Samsung Electronics shares fell in Seoul trading on Tuesday as the company and its labor union entered a second day of government-mediated negotiations aimed at averting a planned strike. At 03:12 GMT the stock traded at 279,500 won, down more than 2% on the day and lagging the wider market.
The meeting marked a continuation of talks after more than 11 hours of negotiations the previous day failed to reach a resolution. Government mediators have been brought in to help bridge differences between Samsung management and the union representing tens of thousands of workers.
According to reports, the union's demands include three core items: performance bonuses equal to 15% of operating profit, removal of caps on bonus payouts, and formal guarantees regarding the structure of compensation. Union leaders have warned that, should talks break down, they will commence an 18-day strike beginning May 21.
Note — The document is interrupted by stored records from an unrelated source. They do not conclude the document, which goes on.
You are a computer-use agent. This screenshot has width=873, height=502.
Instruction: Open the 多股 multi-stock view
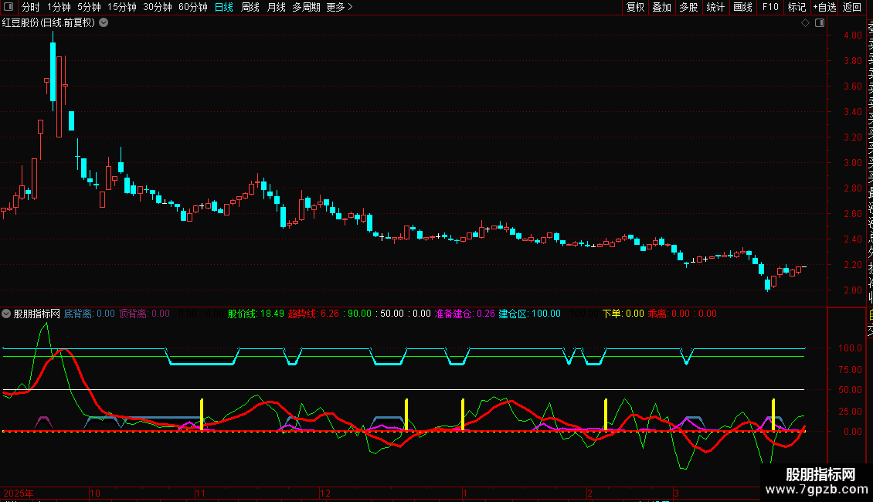(688, 8)
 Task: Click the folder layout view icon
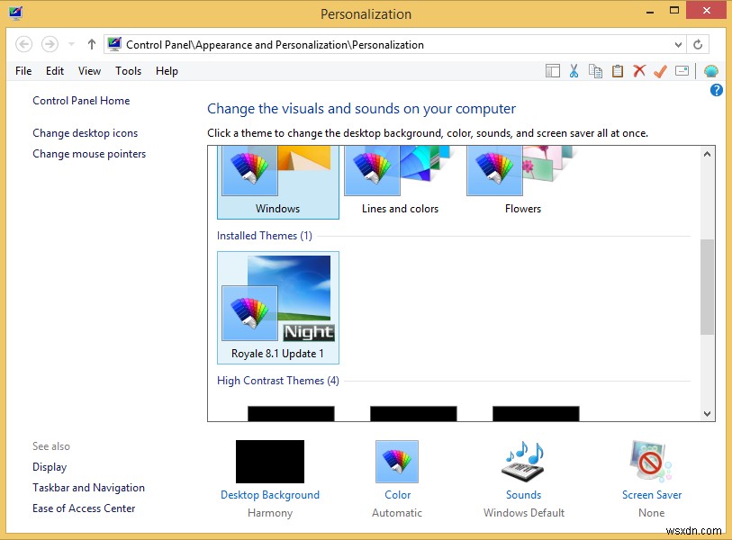[553, 70]
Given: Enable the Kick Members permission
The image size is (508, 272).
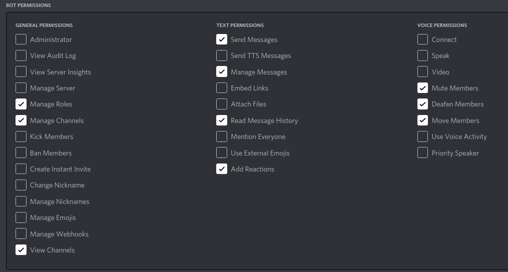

The labor tensions arise at a moment of strong commercial momentum for Samsung's memory business. The company has been benefiting from robust demand for high-end memory chips used in artificial intelligence applications, and it reported a sharp jump in first-quarter operating profit last month.
Samsung's board chairman has publicly urged a settlement through dialogue, cautioning that industrial action could harm the company's competitive position and have broader negative effects on the South Korean economy.
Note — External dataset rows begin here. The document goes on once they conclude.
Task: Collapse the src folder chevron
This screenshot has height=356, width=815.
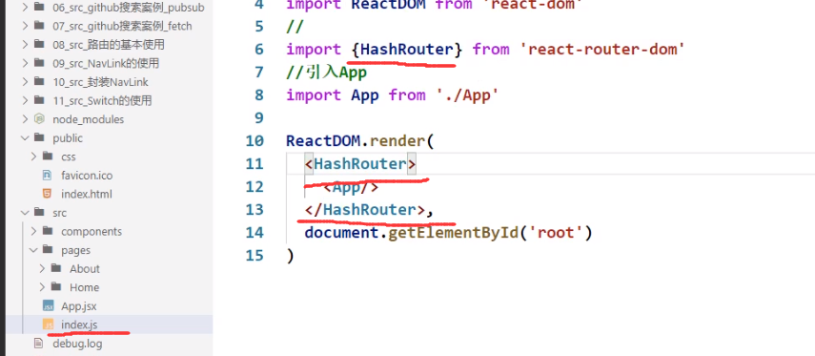Action: [x=25, y=212]
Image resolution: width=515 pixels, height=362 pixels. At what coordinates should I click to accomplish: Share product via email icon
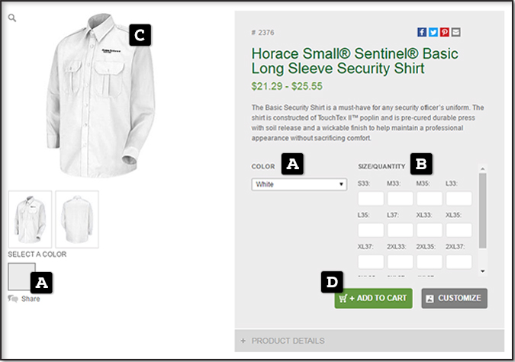(x=456, y=32)
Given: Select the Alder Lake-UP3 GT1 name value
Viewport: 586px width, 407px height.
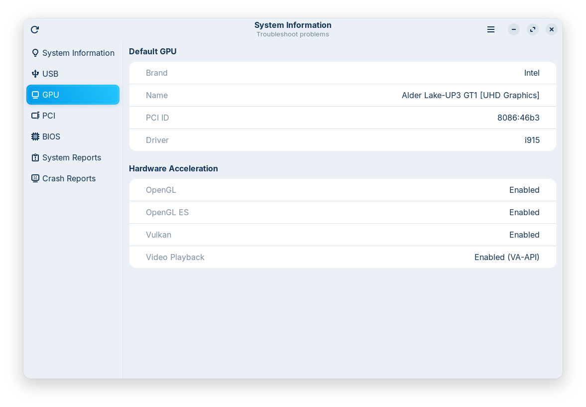Looking at the screenshot, I should pos(470,96).
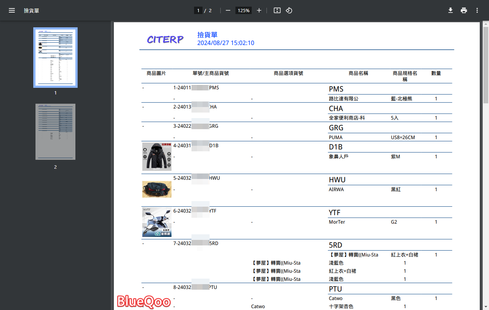The height and width of the screenshot is (310, 489).
Task: Click the G2 scooter mirror product image
Action: pos(157,222)
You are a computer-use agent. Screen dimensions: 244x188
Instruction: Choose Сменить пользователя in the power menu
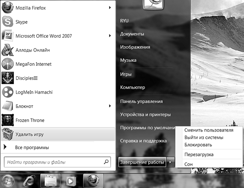(x=209, y=130)
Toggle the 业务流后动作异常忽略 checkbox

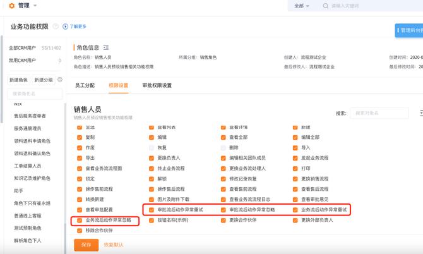point(80,221)
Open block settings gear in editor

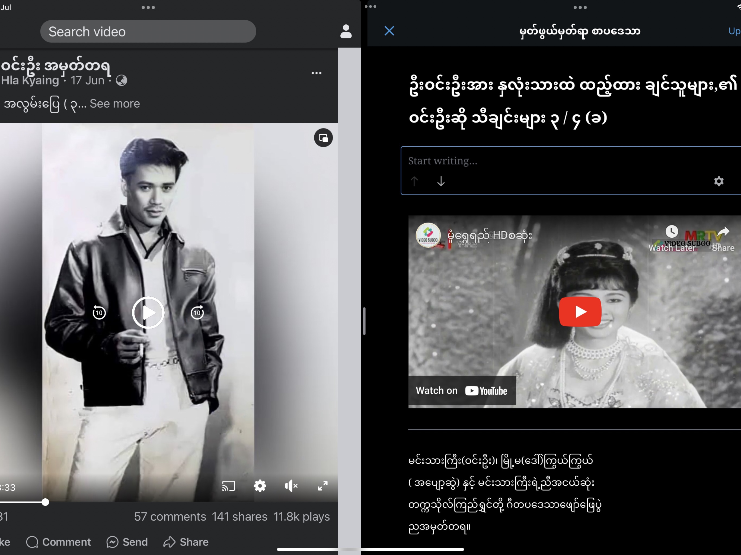click(719, 181)
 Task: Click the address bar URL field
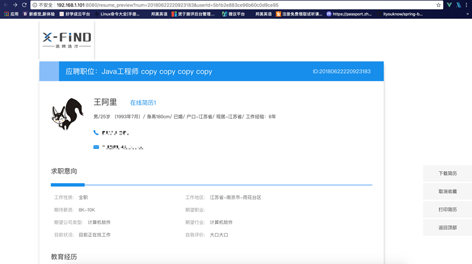[236, 5]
What remains clear from the current round of talks is that both sides have significant positions to preserve: the union is focused on compensation levels and structural guarantees, while management faces the risk of production disruption amid elevated demand for AI-related memory chips. Government-led mediation will continue to determine whether those positions can be reconciled before the union's announced strike window.
Because negotiations are ongoing and previous sessions exceeded 11 hours without success, market participants will be watching developments closely for any sign of a settlement or escalation that could influence supply chains and financial results.